Exercise:
Lines before the one containing "Vertrag widerrufen (463, 2091)" are left out; that line and all after it, through the end of the records, must be transcribed exactly.

START Dataset records

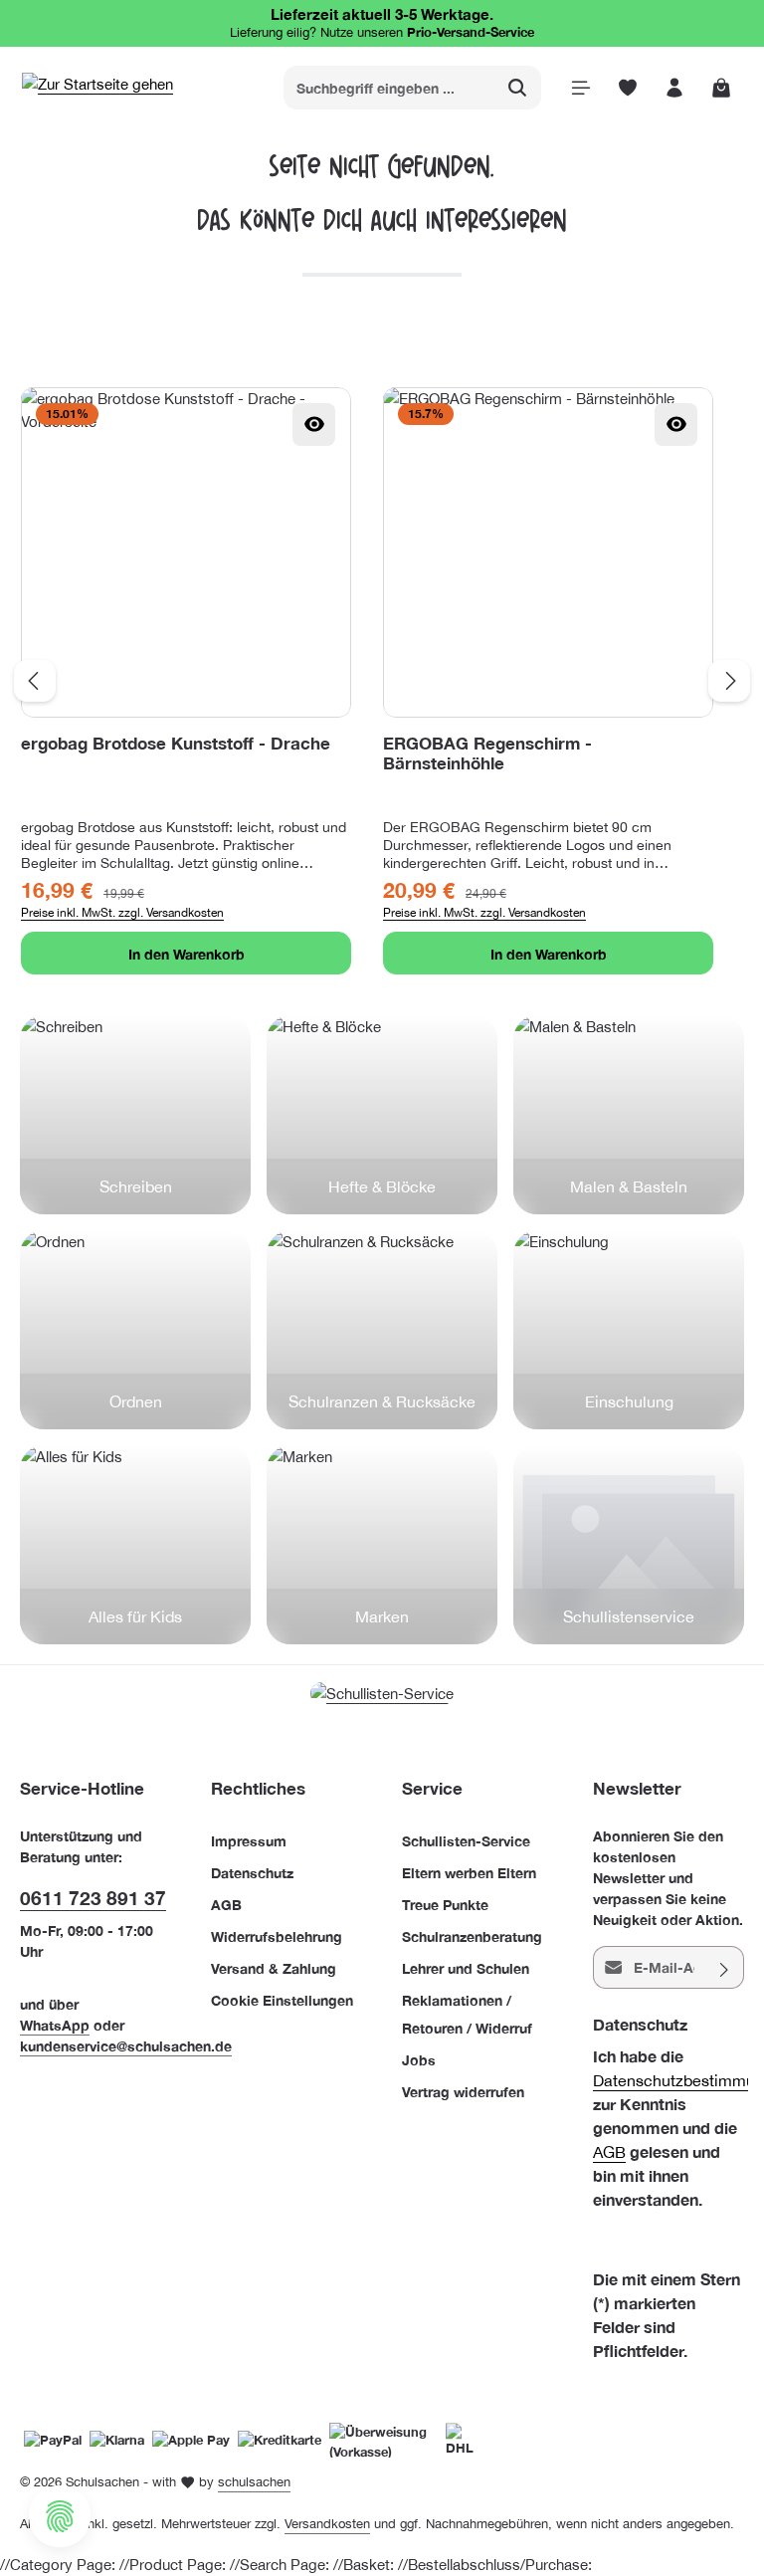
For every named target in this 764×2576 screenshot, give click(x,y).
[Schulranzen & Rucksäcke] (382, 1329)
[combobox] (389, 87)
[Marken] (382, 1544)
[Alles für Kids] (135, 1544)
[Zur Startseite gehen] (97, 88)
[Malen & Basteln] (628, 1114)
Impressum (248, 1840)
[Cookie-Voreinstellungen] (60, 2516)
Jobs (419, 2059)
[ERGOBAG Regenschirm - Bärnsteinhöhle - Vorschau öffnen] (676, 424)
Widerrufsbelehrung (276, 1936)
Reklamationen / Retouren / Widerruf (467, 2014)
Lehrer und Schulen (465, 1968)
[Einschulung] (628, 1329)
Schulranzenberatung (472, 1936)
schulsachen (254, 2481)
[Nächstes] (729, 681)
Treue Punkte (445, 1904)
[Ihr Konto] (674, 88)
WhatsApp (55, 2025)
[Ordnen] (135, 1329)
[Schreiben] (135, 1114)
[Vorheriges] (35, 681)
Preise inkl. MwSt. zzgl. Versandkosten (122, 913)
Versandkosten (327, 2523)
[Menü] (580, 88)
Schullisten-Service (466, 1840)
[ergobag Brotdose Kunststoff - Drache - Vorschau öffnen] (313, 424)
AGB (226, 1904)
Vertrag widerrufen (463, 2091)
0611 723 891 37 (93, 1897)
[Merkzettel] (627, 88)
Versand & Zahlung (273, 1968)
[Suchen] (517, 87)
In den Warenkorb (186, 954)
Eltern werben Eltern (469, 1872)
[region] (382, 681)
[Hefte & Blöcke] (382, 1114)
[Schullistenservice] (628, 1544)
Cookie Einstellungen (282, 2000)
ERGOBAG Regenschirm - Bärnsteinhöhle (487, 754)
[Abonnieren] (724, 1967)
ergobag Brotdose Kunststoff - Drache (175, 743)
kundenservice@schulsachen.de (126, 2046)
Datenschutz (252, 1872)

END Dataset records

Written answer:
Vertrag widerrufen (463, 2091)
0611 723 891 37 (93, 1897)
[Merkzettel] (627, 88)
Versand & Zahlung (273, 1968)
[Suchen] (517, 87)
In den Warenkorb (186, 954)
Eltern werben Eltern (469, 1872)
[region] (382, 681)
[Hefte & Blöcke] (382, 1114)
[Schullistenservice] (628, 1544)
Cookie Einstellungen (282, 2000)
ERGOBAG Regenschirm - Bärnsteinhöhle (487, 754)
[Abonnieren] (724, 1967)
ergobag Brotdose Kunststoff - Drache (175, 743)
kundenservice@schulsachen.de (126, 2046)
Datenschutz (252, 1872)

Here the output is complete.